The power of the author’s previous historical fiction came largely from a meticulous sense of historical detail missing in...

Beijing-born novelist and painter Shan Sa (Empress, 2006, etc.) imagines the life of Alexander the Great in terms of his impassioned love affair with an Amazon warrior queen.

Educated by Aristotle, Alexander wants to be a poet, but he follows in the footsteps of his father Philip of Macedonia. By the time Alexander rises to military preeminence, conquering Egypt and Babylon, he is the sun around which orbits a coterie of boyhood lovers/admirers. In this warrior society, romance and desire are reserved for other men while women are merely baby-makers. Alexander’s first love, his schoolmate Hephaestion, remains loyal even after Alexander takes Darius of Babylon’s former slave Bagoas as his new lover.
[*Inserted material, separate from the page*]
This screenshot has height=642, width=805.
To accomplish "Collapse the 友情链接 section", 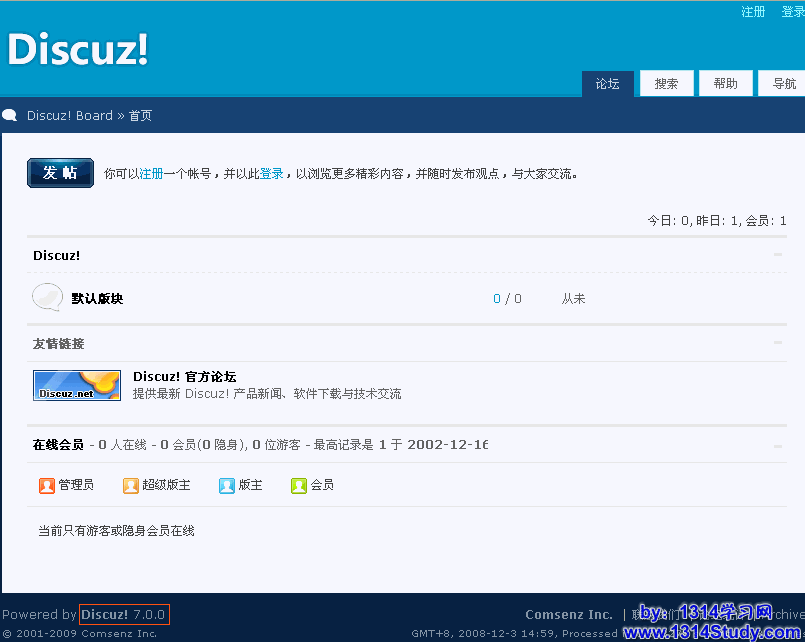I will (778, 343).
Meanwhile on the Scythian steppes, the Amazons have evolved into a tribe of fierce women who live without men. One day Alexander finds himself in a one-on-one battle, unaware that his opponent is the Amazon queen Talestria. The two carry on their fight night and day until they recognize they are soul mates and decide to wed. After Alexander changes Talestria’s name to Alestria, her servant Tania is horrified that her queen chooses love over war while Bagoas goes wild with jealousy. Alexander finds himself torn by extreme passions, his thirst for conquest overcome by his love for Alestria and his desire to bear a child with her. Despite Tania’s efforts to keep Alestria sterile, she becomes pregnant. Tania is horrified as Alestria seems to wither away toward motherhood, but after the child is stillborn, Alestria demands that Alexander take her with him to the front. There Alexander suffers a fatal head wound but does not die immediately. Leaving behind a double in his place, he goes with Alestria to the Steppes, where she nurses him and where he has the chance to live without hatred.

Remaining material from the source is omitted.